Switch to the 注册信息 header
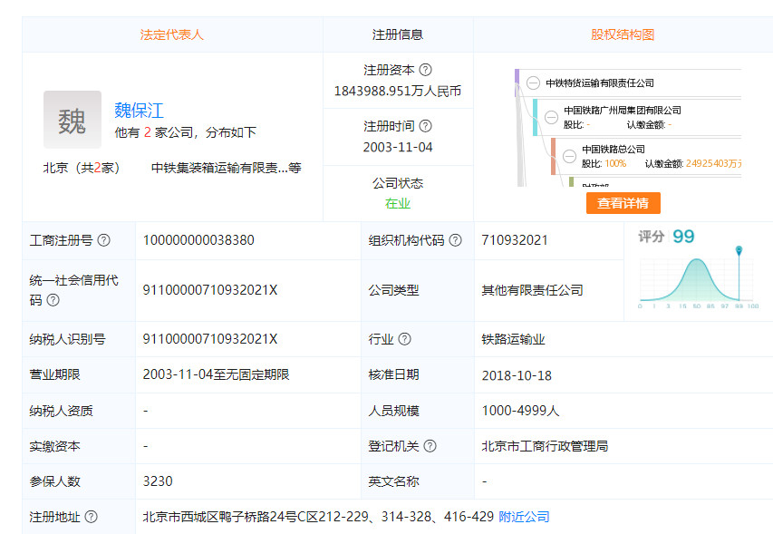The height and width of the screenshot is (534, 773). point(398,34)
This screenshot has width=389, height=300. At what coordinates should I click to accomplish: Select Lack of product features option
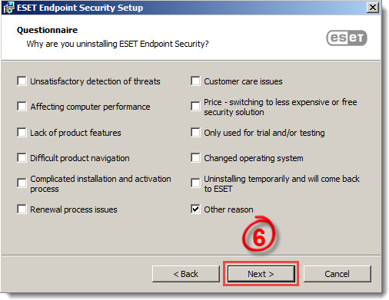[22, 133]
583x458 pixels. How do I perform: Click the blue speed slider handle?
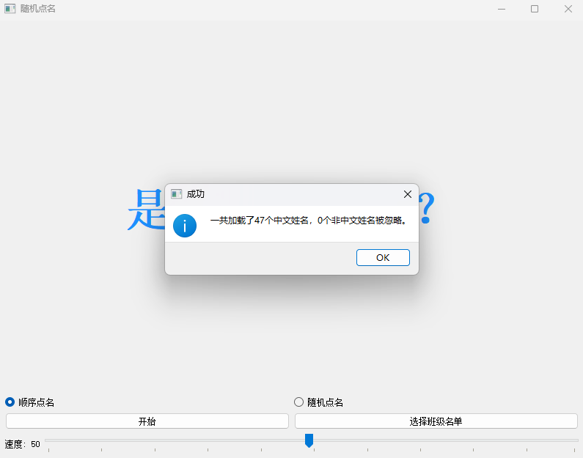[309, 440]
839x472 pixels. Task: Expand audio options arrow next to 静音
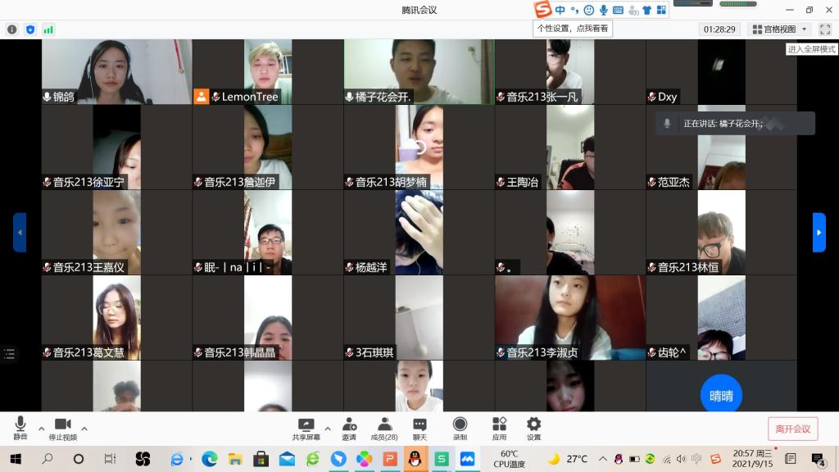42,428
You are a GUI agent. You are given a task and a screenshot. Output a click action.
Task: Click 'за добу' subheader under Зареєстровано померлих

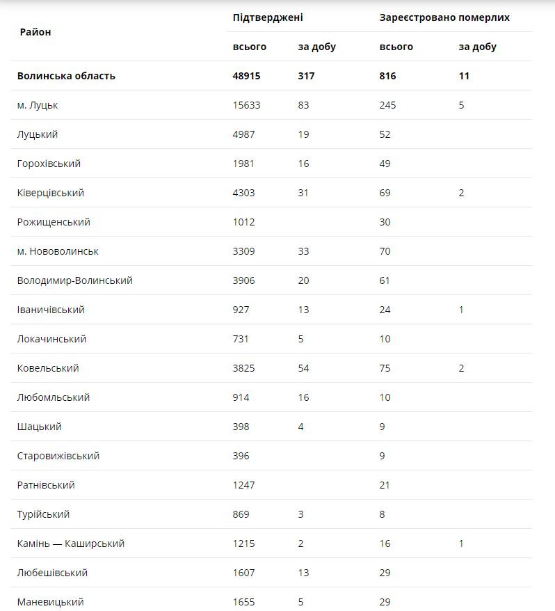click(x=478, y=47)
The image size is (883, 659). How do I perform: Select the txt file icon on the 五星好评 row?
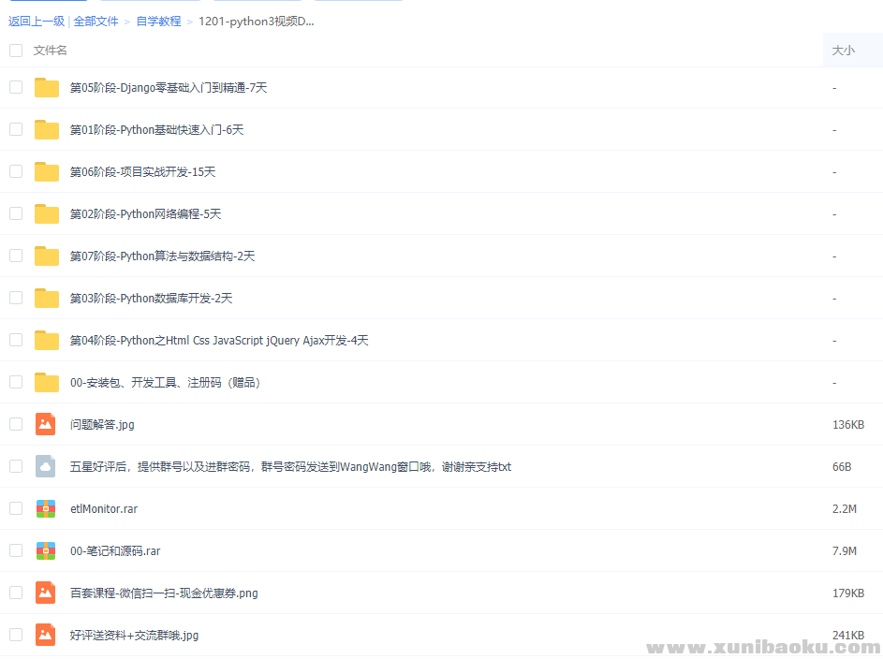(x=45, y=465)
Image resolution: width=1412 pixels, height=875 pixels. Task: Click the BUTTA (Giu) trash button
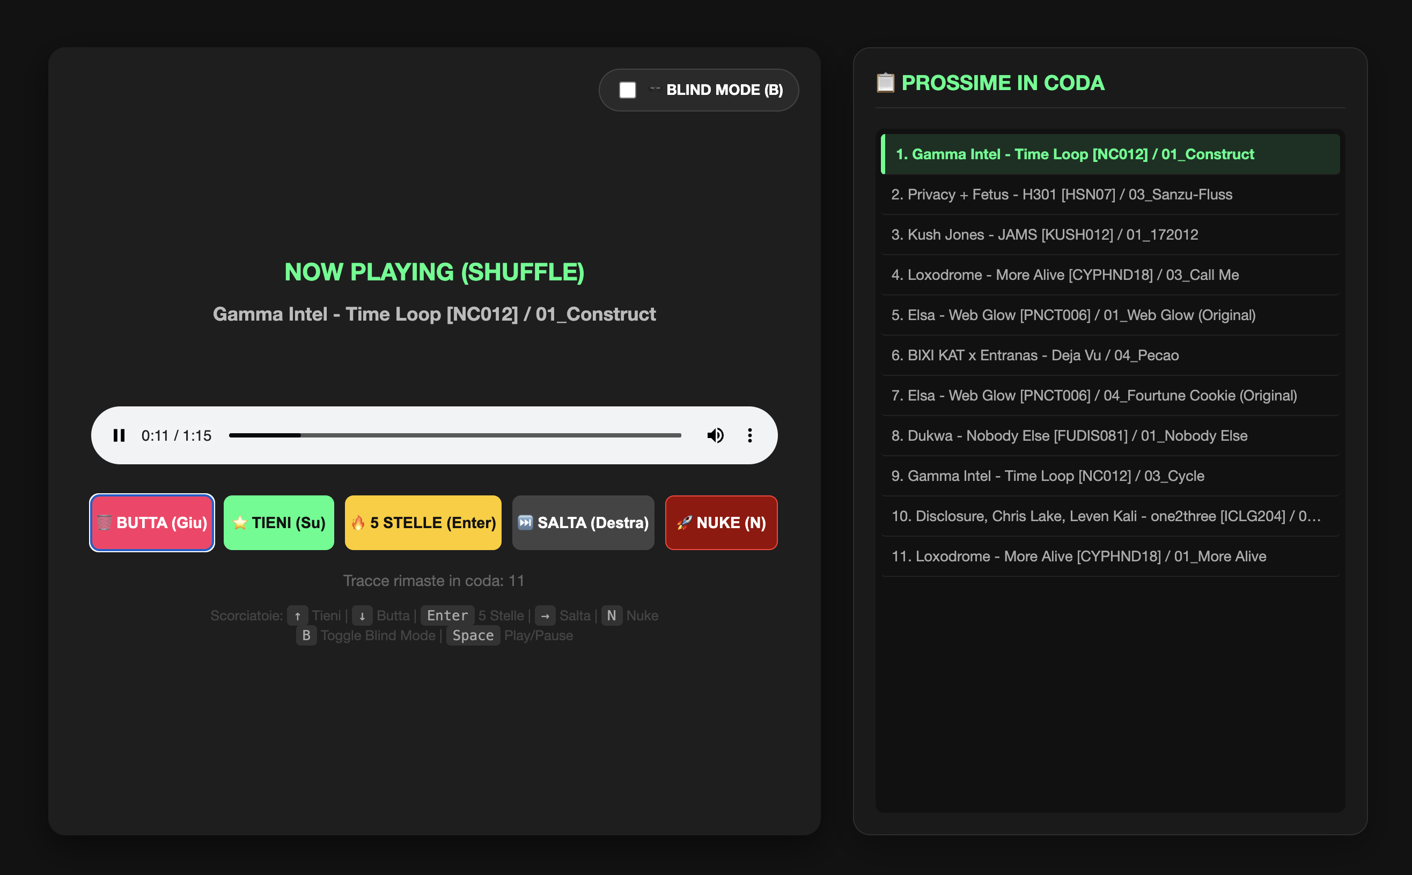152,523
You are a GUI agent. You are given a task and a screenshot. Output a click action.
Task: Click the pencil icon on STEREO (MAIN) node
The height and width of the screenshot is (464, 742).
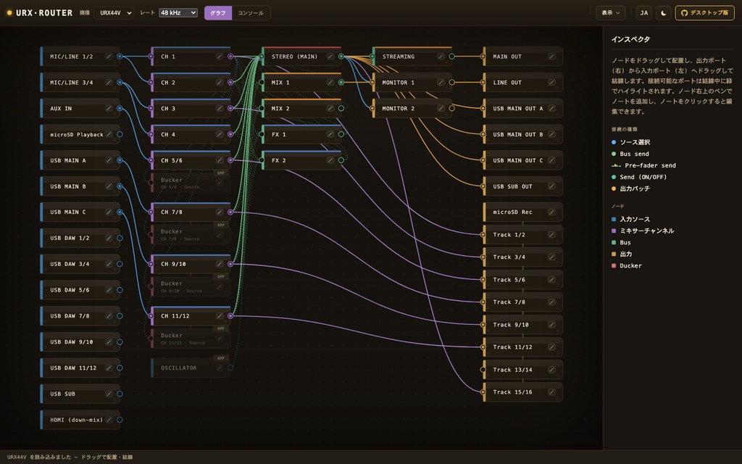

**********

_WHAT YOU ARE ASKED TO DO_
Please retype, exactly and only, the lines from the one holding "The image size" to the end of the entries, both ends included, without any pictures.

_ANSWER BOX_
The image size is (883, 659). How do I perform: Select the txt file icon on the 五星好评 row?
(x=45, y=465)
Image resolution: width=1412 pixels, height=875 pixels. Task: Click the BUTTA (Giu) trash button
152,523
You are a GUI agent. You are given a task and a screenshot. Output a click action.
Task: Click the pencil icon on STEREO (MAIN) node
The height and width of the screenshot is (464, 742).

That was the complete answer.